To me, the statement that weakness can lead us into strength seems backwards.
But when I look back at how God has worked in my heart, it has been only
through my weakness. So how is that possible?
“But he said to me, “My grace is sufficient
for you, for my power is made perfect in weakness.” Therefore I will boast all
the more gladly of my weaknesses, so that the power of Christ may rest upon me.”
2 Corinthians 12:9
Grace. In 2
Corinthians Paul makes it sound like God wants
us to be weak. His grace is sufficient, even in our weaknesses, failures, frustrations,
and inadequacies. When we give over our weaknesses to the Lord, He transforms
them into His strength. Does that mean we should boast about the fact that we
are inadequate, failing, and weakening people? Absolutely. If I were the
strongest person spiritually, then I would never be in any need of the cross.

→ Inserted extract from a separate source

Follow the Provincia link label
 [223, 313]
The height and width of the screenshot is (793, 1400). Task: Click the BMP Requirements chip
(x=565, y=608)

If I had no failures or weaknesses, then why would I ever start to lean on
anyone other than myself? There would be no point. So for my ever present and
constant weaknesses I boast, I am thankful. For my weaknesses prove to me that
I can never be my own god; that I am in desperate
need of a savior. The only strength that can never fail me is the strength from
the Creator. So praise God. Praise God
for your weaknesses and failings, because from them we have grace. Grace that
gives us the chance to lean into the arms of the Father, grace that allows us
to be weak and find strength in the only One who can sustain. Weakness is
painful and hard at times, but is a gift that I will boast in.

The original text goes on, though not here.